Attorneys in the case did not say why Brooks was being transferred to the Metropolitan Detention Center in Brooklyn, the fifth time his place of confinement has been changed since charges were brought against him. Within days of his arrival at the East Meadow facility, Brooks complained that he was not allowed contact with other prisoners and was only permitted out of his cell when he was in arm and leg shackles, according to several sources.
Brooks was recently transferred from a federal detention center in Queens to the Nassau County jail after a series of incidents in which he allegedly possessed tranquilizers as well as written material that prompted federal authorities to investigate whether he had tampered with the jury.
Brooks, former chief of the body armor company DHB Industries that once was based in Westbury, is awaiting a verdict in a $185-million fraud case. The jury, which has indicated that it is having trouble reaching a consensus, again failed to reach a verdict Monday.
Also Monday, Judge Joanna Seybert ruled that Newsday reporter Robert E. Kessler would not have to take the stand to be questioned about confidential sources who described a motion outlining Brooks' complaints about conditions at the Nassau County jail.
In a brief hearing at the federal courthouse in Central Islip Monday, David Schulz, an attorney for Newsday, said he did not understand why Brooks' lawyers were so concerned about the leak of information from a sealed motion, since most details of Brooks' incarceration were already publicly known and had nothing to do with the charges pending against him.

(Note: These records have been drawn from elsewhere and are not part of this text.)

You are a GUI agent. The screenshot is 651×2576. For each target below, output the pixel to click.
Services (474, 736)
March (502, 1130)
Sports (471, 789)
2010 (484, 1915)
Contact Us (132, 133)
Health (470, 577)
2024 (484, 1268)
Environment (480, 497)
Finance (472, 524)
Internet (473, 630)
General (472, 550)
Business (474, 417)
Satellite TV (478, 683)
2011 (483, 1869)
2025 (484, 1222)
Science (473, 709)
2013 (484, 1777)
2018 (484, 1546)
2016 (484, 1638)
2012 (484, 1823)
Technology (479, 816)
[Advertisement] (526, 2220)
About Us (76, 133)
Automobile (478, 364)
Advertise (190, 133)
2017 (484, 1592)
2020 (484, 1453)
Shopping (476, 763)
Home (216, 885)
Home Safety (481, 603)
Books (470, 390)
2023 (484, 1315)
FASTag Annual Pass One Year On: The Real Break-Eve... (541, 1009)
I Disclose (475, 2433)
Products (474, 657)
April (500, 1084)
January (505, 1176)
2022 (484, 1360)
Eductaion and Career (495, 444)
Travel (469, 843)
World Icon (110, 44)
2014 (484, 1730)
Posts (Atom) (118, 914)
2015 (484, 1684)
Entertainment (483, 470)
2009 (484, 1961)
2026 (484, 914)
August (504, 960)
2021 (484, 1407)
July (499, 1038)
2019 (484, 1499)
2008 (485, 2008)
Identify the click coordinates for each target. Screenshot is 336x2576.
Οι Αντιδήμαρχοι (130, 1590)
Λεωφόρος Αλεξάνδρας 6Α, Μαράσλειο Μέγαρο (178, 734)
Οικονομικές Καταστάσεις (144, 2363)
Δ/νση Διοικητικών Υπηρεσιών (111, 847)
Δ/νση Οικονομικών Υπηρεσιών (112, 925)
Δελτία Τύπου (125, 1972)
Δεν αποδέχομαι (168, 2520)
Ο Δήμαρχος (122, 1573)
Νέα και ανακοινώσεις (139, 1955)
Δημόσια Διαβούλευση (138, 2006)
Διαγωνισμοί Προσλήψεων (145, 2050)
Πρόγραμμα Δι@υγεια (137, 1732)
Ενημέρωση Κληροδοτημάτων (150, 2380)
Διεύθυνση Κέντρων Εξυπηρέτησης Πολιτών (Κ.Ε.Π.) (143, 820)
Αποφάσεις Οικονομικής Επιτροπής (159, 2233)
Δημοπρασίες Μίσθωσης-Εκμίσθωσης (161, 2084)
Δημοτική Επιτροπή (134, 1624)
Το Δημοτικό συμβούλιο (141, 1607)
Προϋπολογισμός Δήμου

Schulz said even if the leaked details had been consequential, Brooks' defense lawyers should have to do two things before questioning the reporter: First, prove that it was not they who leaked the information, and second, ask permission to question other people who could have been the source of the information.
But Brooks attorney, Richard Levitt of Manhattan, said in court that the leak was a serious matter and that it is important to discover anyone who is leaking information before serious harm is done.
"To say this is not a significant fact fails to acknowledge the importance of the integrity of this court's rules," he said.
Seybert denied the defense's request either to question Kessler or appoint an independent investigator to look into the source of the leak, saying that Brooks' status as an inmate had been revealed many times in the past and did not affect jury deliberations in the case.